Certo, le armi rappresentano un problema, ma ciò è dovuto in primo luogo allo sgretolamento delle forze armate yemenite, quindi dal fatto che non vi sia il monopolio dell’uso della forza. Di fatto, vi sono oggi tre governi nello Yemen, quello riconosciuto del presidente Hadi, quello parallelo degli insorti huthi a Sana’a e il Consiglio di transizione del sud basato ad Aden e sostenitore dell’indipendenza per le regioni meridionali. L’esercito non esiste più e i suoi segmenti, alcuni schierati con gli huthi, altri con le forze filo-governative, combattono al fianco di milizie locali autonome e slegate dai tre centri di potere, forgiando micro-alleanze fluide basate su interessi territoriali-pragmatici e sempre meno ideologici. In più, queste milizie sono attivamente sostenute, con diversi gradi di coinvolgimento, da potenze straniere. Quindi, se l’intervento militare contro gli huthi si fermasse, sarebbe un grande passo in avanti per la pace in Yemen.
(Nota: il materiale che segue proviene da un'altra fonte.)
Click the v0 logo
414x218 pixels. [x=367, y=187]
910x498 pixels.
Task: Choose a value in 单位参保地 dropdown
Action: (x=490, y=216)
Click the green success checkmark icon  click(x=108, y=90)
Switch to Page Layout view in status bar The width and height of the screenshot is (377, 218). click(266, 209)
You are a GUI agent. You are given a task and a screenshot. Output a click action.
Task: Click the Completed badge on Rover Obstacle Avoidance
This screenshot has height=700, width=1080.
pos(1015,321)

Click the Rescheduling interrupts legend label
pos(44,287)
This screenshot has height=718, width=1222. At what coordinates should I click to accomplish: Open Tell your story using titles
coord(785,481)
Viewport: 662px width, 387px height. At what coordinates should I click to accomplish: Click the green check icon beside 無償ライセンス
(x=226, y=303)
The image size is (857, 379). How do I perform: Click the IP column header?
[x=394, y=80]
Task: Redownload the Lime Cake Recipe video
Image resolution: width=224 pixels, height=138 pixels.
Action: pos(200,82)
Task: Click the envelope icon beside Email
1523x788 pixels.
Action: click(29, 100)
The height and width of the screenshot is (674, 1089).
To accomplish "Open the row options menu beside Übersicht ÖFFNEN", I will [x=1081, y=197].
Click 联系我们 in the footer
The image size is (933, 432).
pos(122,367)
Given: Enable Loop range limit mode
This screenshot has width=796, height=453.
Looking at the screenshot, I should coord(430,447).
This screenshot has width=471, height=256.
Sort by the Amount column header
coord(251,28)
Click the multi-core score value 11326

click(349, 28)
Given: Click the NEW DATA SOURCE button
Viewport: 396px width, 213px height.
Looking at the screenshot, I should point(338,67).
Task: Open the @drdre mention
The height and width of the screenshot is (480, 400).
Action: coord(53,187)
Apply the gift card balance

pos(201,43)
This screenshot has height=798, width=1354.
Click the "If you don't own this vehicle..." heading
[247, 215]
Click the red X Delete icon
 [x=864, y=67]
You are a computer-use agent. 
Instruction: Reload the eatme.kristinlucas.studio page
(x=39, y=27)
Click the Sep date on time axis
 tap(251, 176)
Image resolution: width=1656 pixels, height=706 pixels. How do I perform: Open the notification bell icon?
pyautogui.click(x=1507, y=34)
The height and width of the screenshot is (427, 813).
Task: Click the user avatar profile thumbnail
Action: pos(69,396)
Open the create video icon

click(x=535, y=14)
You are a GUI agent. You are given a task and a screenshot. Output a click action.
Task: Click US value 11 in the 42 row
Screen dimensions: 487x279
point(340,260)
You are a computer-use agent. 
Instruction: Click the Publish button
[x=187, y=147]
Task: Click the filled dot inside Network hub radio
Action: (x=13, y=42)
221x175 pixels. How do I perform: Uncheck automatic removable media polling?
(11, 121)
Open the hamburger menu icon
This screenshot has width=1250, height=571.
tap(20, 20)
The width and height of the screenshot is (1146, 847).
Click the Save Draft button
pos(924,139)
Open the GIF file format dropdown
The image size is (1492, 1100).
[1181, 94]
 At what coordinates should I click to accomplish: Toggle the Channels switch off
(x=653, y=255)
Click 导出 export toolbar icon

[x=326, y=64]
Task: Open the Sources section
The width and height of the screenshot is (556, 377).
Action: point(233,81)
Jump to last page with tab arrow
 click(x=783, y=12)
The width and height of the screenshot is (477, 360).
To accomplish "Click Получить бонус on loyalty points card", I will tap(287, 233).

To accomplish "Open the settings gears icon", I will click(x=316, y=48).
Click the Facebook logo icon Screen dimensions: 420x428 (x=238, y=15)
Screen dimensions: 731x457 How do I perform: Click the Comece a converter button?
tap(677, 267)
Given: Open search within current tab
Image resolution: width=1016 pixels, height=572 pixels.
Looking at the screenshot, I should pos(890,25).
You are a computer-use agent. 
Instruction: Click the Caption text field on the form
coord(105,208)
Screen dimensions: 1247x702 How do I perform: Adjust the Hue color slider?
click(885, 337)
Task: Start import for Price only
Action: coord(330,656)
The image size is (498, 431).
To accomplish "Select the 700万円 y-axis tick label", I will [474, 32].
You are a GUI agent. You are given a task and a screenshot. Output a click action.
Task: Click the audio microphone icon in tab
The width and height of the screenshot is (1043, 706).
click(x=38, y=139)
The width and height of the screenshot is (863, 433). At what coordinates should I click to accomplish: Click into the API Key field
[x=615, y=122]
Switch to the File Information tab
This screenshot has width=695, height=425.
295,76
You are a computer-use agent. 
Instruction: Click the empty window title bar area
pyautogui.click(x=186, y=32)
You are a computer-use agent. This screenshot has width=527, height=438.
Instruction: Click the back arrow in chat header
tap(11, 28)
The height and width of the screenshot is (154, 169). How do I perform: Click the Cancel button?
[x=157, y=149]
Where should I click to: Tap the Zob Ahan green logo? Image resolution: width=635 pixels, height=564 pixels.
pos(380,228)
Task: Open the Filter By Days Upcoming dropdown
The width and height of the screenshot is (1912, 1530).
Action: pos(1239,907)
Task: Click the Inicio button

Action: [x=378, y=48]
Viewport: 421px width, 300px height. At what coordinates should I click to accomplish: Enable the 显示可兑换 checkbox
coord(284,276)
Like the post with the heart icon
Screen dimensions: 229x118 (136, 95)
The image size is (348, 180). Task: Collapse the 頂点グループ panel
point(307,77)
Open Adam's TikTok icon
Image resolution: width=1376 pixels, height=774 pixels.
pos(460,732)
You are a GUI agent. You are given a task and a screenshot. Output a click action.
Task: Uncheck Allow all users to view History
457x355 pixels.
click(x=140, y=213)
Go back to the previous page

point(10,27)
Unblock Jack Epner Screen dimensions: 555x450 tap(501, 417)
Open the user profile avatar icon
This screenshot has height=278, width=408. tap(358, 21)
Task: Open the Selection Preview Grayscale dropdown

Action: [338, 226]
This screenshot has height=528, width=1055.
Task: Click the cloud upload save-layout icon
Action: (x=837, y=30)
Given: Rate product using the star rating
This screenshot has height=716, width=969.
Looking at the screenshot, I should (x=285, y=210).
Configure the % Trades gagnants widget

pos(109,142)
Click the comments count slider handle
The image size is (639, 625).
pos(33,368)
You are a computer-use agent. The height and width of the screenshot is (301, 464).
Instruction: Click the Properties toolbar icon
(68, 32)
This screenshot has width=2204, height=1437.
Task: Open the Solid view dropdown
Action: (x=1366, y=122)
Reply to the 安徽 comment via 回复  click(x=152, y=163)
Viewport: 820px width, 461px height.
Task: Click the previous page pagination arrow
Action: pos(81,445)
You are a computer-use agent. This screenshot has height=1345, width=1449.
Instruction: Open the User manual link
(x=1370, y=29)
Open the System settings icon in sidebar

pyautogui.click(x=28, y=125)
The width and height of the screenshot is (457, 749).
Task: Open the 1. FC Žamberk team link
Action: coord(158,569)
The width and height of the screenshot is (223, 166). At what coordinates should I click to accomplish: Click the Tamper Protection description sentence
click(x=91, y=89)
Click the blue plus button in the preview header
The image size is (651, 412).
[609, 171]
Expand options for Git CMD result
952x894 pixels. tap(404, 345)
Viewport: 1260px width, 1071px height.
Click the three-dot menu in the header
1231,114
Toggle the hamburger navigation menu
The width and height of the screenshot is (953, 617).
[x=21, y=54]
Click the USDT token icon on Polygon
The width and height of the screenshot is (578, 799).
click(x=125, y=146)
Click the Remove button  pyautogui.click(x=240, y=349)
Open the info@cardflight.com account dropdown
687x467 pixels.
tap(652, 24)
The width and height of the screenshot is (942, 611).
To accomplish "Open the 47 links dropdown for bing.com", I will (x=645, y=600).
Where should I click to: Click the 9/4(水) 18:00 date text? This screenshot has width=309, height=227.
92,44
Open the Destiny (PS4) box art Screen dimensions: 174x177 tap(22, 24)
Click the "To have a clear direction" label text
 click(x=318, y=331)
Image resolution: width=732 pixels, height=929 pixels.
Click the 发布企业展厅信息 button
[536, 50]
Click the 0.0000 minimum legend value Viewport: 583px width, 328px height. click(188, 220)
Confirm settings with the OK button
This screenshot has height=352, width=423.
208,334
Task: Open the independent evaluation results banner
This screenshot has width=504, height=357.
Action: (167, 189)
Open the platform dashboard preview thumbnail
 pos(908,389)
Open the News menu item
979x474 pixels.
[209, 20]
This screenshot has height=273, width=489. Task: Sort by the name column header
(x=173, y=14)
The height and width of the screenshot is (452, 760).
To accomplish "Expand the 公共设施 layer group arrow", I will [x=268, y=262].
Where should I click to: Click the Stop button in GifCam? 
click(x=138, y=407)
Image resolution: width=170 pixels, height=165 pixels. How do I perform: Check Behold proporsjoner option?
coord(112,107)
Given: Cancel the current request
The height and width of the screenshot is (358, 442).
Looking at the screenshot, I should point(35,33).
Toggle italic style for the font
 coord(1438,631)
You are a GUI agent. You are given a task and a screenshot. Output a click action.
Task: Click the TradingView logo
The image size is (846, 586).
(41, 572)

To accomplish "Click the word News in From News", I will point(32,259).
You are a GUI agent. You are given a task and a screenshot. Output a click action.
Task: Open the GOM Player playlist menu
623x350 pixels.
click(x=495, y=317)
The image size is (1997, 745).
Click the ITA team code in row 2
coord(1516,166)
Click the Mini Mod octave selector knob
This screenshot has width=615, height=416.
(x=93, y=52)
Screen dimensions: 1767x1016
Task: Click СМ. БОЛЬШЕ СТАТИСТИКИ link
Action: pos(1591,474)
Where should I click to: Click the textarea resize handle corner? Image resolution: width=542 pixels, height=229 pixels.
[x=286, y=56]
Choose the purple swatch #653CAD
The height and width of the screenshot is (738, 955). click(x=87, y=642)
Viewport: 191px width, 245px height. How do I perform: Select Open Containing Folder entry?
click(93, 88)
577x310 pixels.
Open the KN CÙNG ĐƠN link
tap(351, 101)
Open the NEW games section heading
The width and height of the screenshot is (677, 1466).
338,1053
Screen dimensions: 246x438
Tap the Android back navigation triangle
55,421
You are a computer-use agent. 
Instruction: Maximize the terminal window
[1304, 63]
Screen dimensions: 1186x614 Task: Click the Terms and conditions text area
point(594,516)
Tuttavia, ciò non fermerebbe le tante “piccole guerre” che si combattono sul territorio per interessi tribali e/o locali, in un contesto di crescente frammentazione della sovranità statuale.
 
Quanto contano le altre crisi in Medio oriente — la guerra in Siria, il contenzioso israelo-palestinese, le tensioni sul nucleare iraniano — sulle dinamiche del conflitto yemenita?
 
Nel conflitto in Yemen, che è uno scontro interno per il potere e le risorse, pesano due fattori regionali: l’alleanza acritica dell’amministrazione Trump con Arabia Saudita ed Emirati Arabi e, specularmente, l’ostilità della Casa Bianca nei confronti del regime di Teheran, sullo sfondo della rivalità mediorientale fra sauditi e iraniani. Significa che gli Stati Uniti hanno finora rinunciato a esercitare la dovuta pressione diplomatica su Riad poiché i sauditi hanno presentato, sin dal 2015, l’intervento militare in Yemen come un’operazione di contrasto a milizie sostenute da Teheran (gli huthi). Gli huthi sono sciiti come gli iraniani, ma sono zaiditi, non duodecimani e, soprattutto, perseguono un’agenda di politica interna finalizzata all’autonomia e alle risorse per le terre del nord dello Yemen: non sono proxies dell’Iran, anche se ricevono sostegno militare dalla Repubblica islamica. Il paradosso è che dal 2015 a oggi, la relazione politica e militare tra gli huthi e l’Iran si è fatta più stretta: dunque, la strategia saudita ha sortito l’effetto contrario di quello sperato.
 
Il fenomeno nuovo e preoccupante è la crescita del salafismo armato nel sud dello Yemen, nonché l’intreccio fra le istanze secessioniste e il pensiero salafita: tracciare i confini tra gruppi salafiti e jihadisti diventa sempre più difficile e questo avrà ricadute sulla fase di post-conflitto.